**ENTRIES PROVIDED:**
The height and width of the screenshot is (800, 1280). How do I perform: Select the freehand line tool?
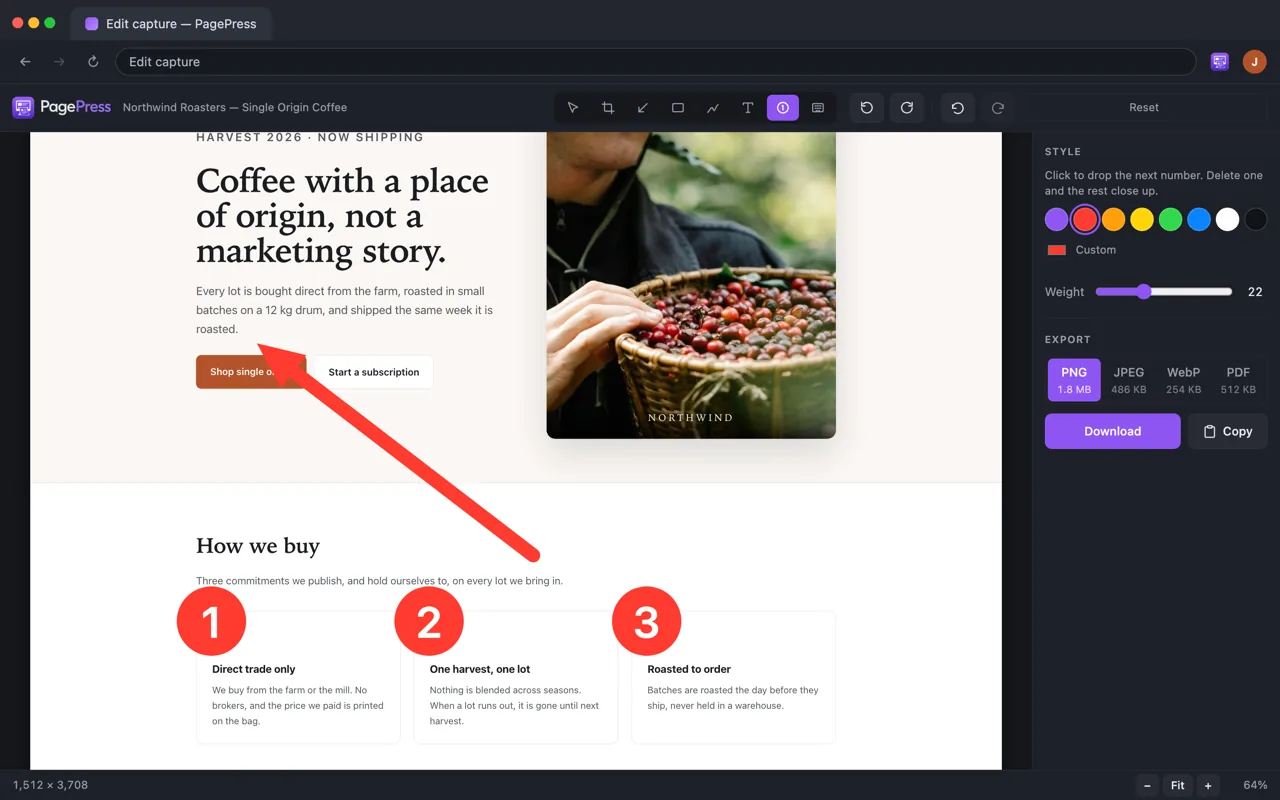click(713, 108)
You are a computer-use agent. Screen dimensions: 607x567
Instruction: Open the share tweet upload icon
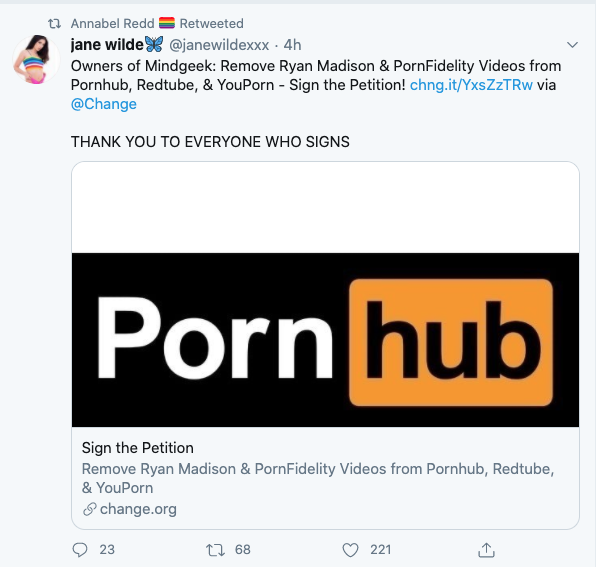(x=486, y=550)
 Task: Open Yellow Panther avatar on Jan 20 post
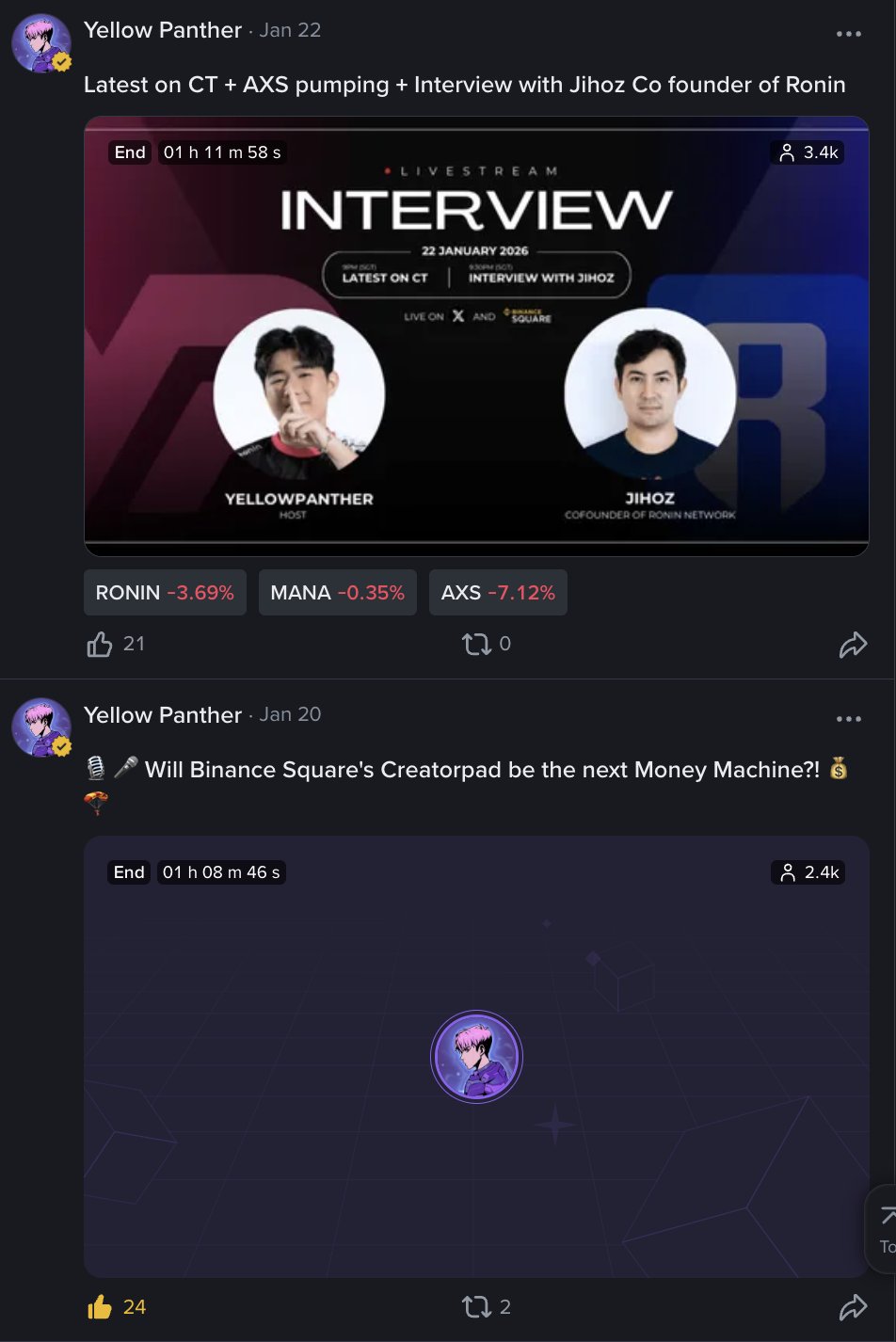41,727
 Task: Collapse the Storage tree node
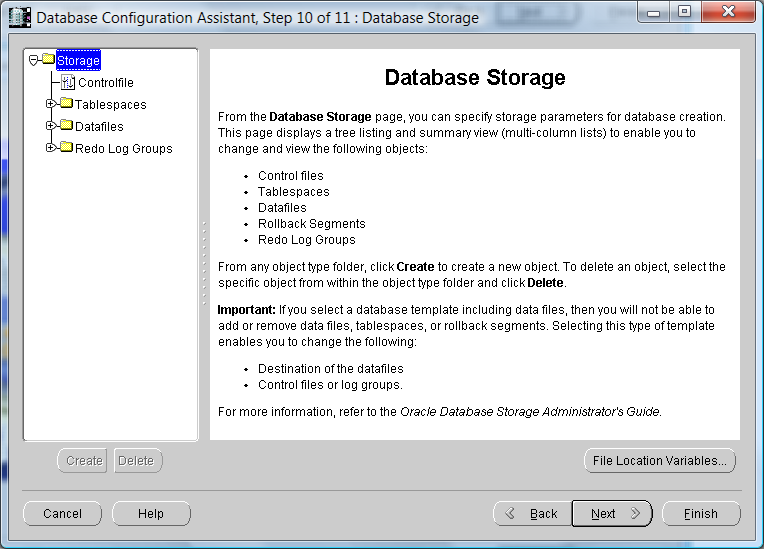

---

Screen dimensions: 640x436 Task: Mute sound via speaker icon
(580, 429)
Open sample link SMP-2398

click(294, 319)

**EXERCISE DIRECTIONS:** Given the entries above, transcribe exactly the lines from the one holding "Task: Open Yellow" through the one holding "Task: Collapse the Storage tree node"; pictures do not belong in the transcription.

**EXPECTED ANSWER:**
 Task: Open Yellow Panther avatar on Jan 20 post
41,727
 Task: Collapse the Storage tree node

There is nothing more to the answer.